> _Item position entries_:
##########
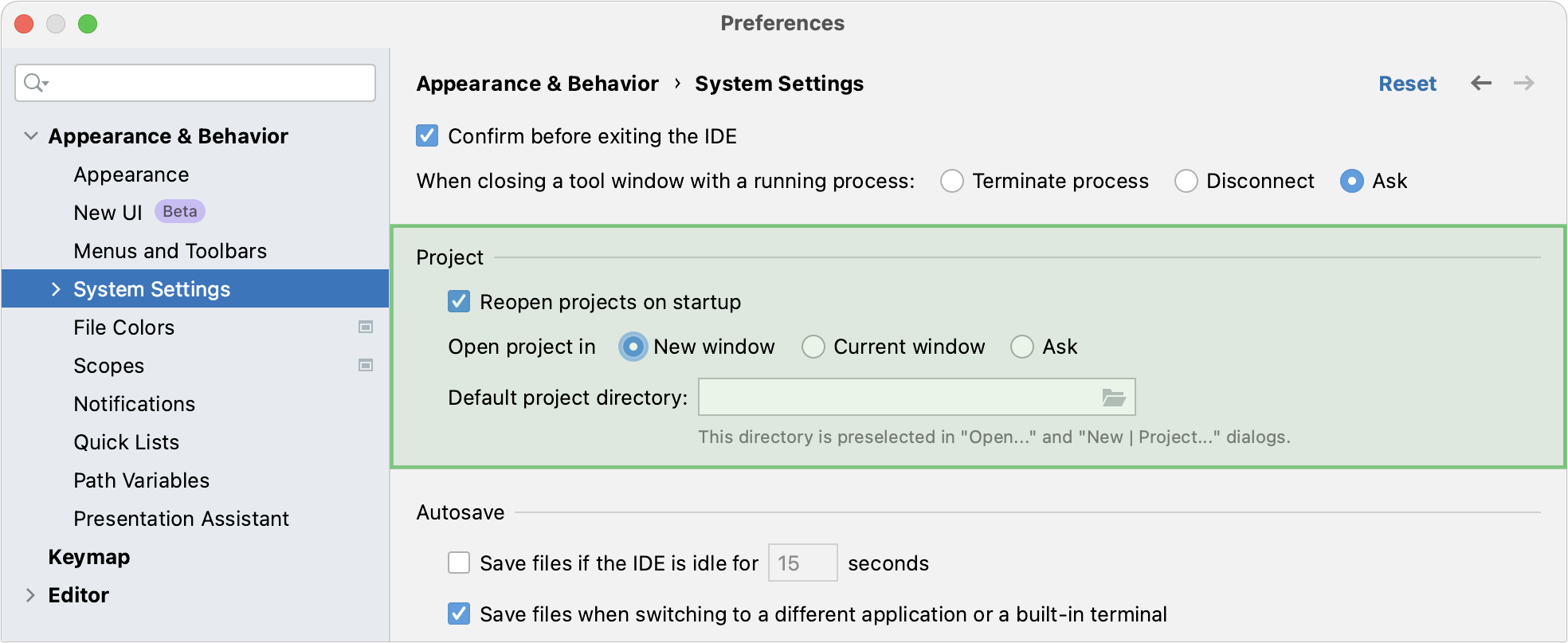Expand the Editor section

click(x=30, y=595)
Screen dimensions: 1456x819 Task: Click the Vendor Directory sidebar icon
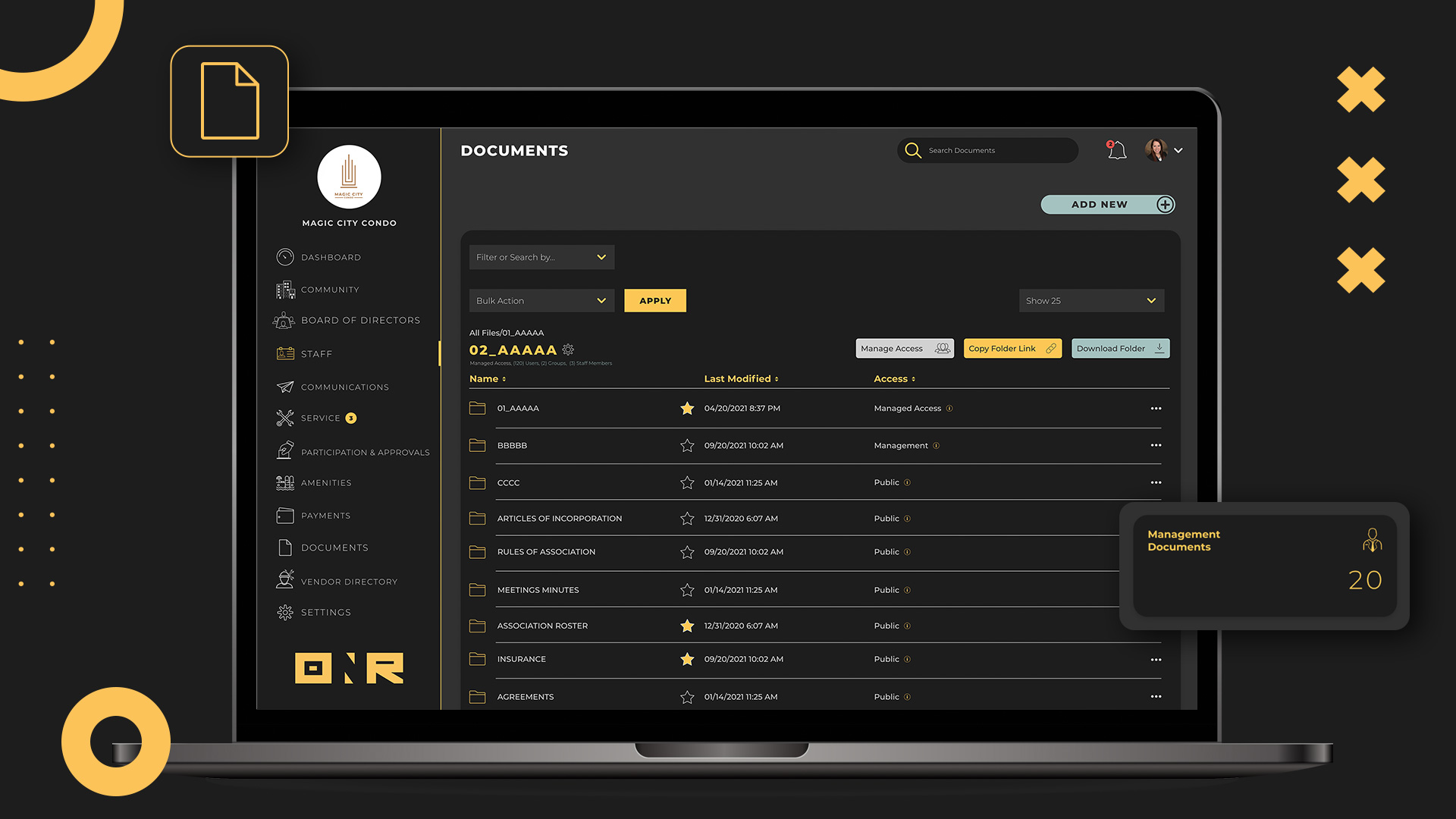pos(283,579)
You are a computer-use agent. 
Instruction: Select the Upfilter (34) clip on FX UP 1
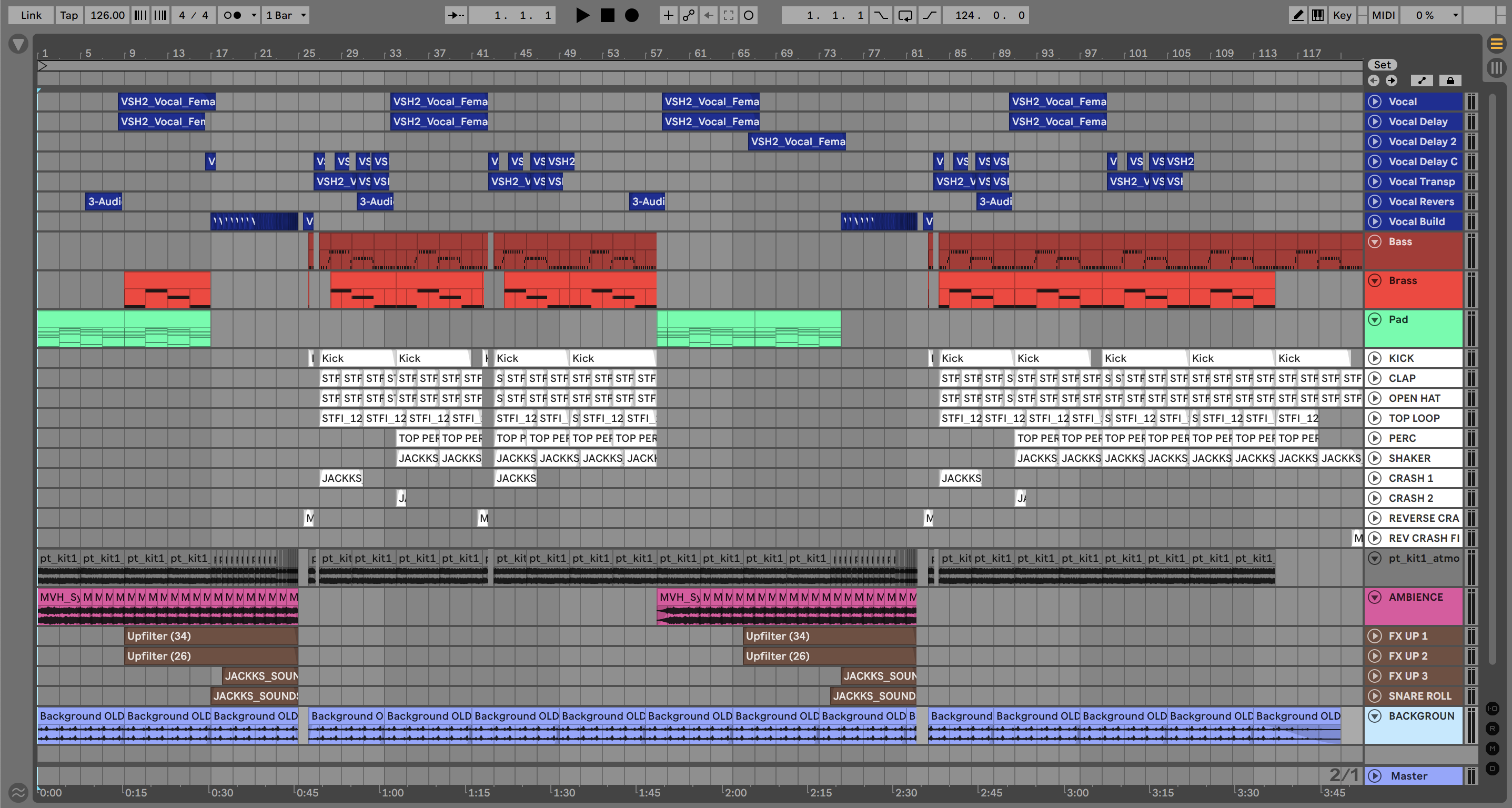211,636
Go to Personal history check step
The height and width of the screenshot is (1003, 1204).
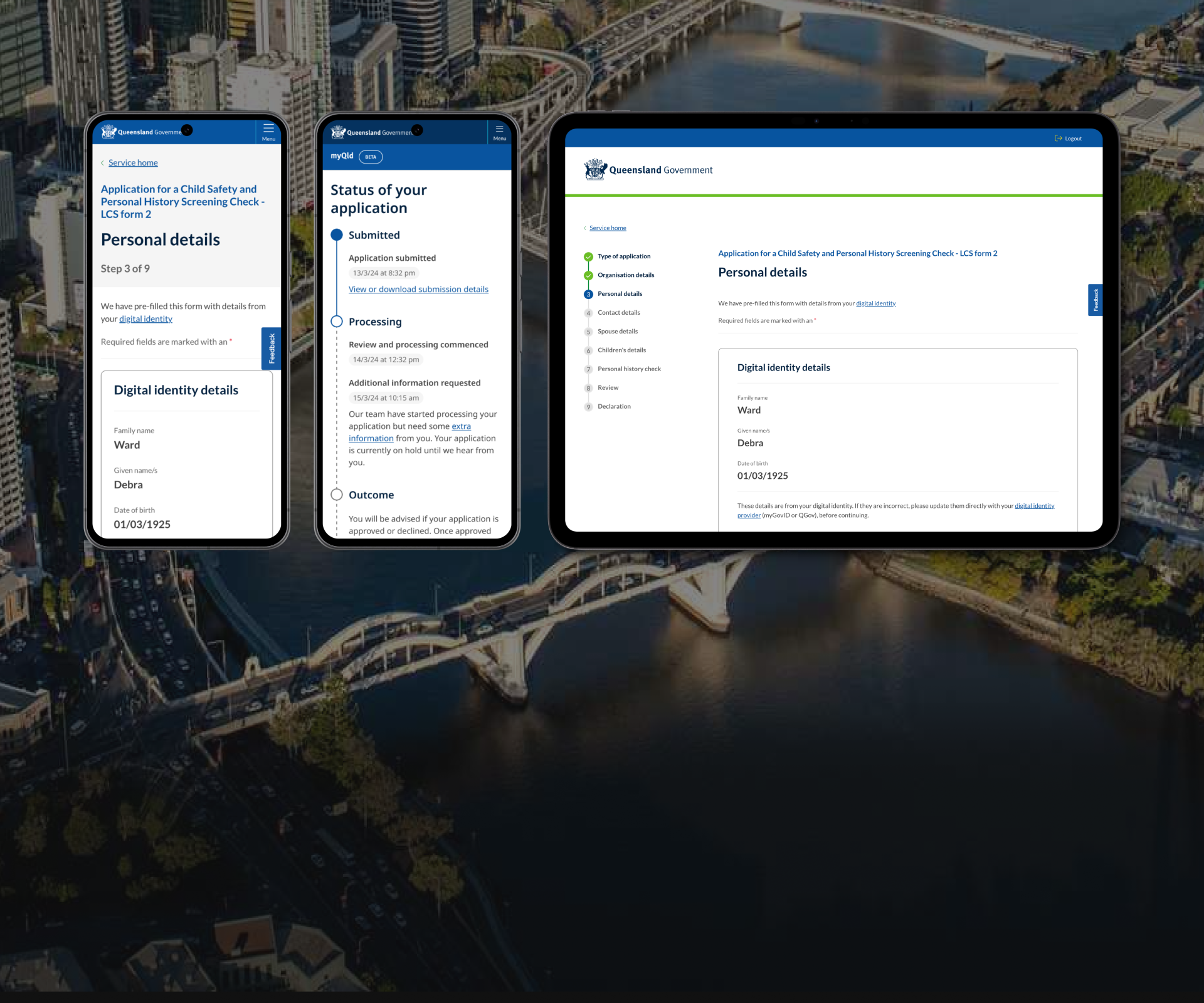click(629, 369)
##########
Copy the material above line for line, leaving out the pictures.

> _RESPONSE_:
Expand the Editor section

click(x=30, y=595)
Screen dimensions: 1456x819 Task: Click the Vendor Directory sidebar icon
pos(283,579)
You are a computer-use agent. 
Instruction: Select the Upfilter (34) clip on FX UP 1
211,636
Go to Personal history check step
The height and width of the screenshot is (1003, 1204).
click(629, 369)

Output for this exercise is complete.